**** SOURCE ****

Since you are safe when your have suspend flag set, we must emit the barrier
when leaving that safe state. Transitions from unsafe to unsafe e.g. vm to java
do not emit the barrier.

> 
>       thread->set_thread_state(_thread_blocked);
>       thread->java_suspend_self();
>       thread->set_thread_state(state);
> +     OrderAccess::instruction_pipeline();
> 
> Again seems unnecessary - especially given you have one in java_suspend_self() 
> already! (Notwithstanding I think that one should be removed.)

The above one is if we are not blocked, in this case we are blocked.
The reason for this is that if we are blocked via a real transition, the 
transition does the instruction barrier. If you don't mind an extra barrier we 
can emit it unconditionally in java_suspend_self.

**** PROVIDED MATERIAL ****

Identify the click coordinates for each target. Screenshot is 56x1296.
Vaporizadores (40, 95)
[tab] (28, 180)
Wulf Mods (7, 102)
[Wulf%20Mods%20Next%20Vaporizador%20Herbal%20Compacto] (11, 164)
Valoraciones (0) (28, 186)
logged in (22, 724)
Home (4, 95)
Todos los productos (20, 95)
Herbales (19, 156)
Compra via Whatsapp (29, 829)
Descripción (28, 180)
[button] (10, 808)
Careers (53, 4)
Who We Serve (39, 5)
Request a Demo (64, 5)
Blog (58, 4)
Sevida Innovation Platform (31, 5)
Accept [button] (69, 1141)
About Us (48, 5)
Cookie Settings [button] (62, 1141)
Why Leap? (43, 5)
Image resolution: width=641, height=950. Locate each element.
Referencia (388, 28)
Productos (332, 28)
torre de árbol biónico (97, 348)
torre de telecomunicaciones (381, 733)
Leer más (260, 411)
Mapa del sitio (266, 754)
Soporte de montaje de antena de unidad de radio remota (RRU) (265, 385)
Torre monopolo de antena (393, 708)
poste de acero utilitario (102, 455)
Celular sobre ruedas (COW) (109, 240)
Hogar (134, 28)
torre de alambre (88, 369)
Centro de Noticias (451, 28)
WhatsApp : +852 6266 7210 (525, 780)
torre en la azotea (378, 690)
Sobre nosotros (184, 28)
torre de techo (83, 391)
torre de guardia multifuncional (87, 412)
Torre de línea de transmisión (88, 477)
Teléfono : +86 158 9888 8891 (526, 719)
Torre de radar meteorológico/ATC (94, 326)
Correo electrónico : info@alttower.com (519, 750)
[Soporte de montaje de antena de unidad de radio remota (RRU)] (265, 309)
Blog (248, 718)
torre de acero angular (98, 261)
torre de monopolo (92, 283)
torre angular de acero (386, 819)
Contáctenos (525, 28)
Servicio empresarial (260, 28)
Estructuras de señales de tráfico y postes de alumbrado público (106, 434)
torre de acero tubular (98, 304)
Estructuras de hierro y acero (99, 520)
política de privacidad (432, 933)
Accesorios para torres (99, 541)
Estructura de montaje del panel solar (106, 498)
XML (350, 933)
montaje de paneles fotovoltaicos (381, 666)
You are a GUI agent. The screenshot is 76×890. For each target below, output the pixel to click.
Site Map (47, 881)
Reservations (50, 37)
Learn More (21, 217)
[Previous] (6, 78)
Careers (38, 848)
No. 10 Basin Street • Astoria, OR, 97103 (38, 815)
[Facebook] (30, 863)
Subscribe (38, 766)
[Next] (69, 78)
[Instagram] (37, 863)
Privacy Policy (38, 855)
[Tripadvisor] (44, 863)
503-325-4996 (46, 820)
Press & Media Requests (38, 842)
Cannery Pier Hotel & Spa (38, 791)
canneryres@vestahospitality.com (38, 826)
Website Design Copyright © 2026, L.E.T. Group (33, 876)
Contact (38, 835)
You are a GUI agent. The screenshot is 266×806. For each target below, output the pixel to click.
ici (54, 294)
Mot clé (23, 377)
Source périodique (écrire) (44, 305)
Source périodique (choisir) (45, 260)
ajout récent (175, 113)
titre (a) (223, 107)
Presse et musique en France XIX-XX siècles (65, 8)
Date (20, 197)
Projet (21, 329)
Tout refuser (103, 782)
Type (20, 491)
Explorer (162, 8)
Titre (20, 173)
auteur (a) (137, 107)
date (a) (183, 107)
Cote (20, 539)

****

PROBLEM TO WORK ON -
Using the barrier discussion above, answer each question:
(a) What example does it give of a transition from unsafe to unsafe?
(b) Which function does the reviewer say already has a barrier in it?
(c) When a thread is blocked via a real transition, what does that transition do?

RESULT OF THE TASK -
(a) vm to java
(b) java_suspend_self()
(c) It does the instruction barrier.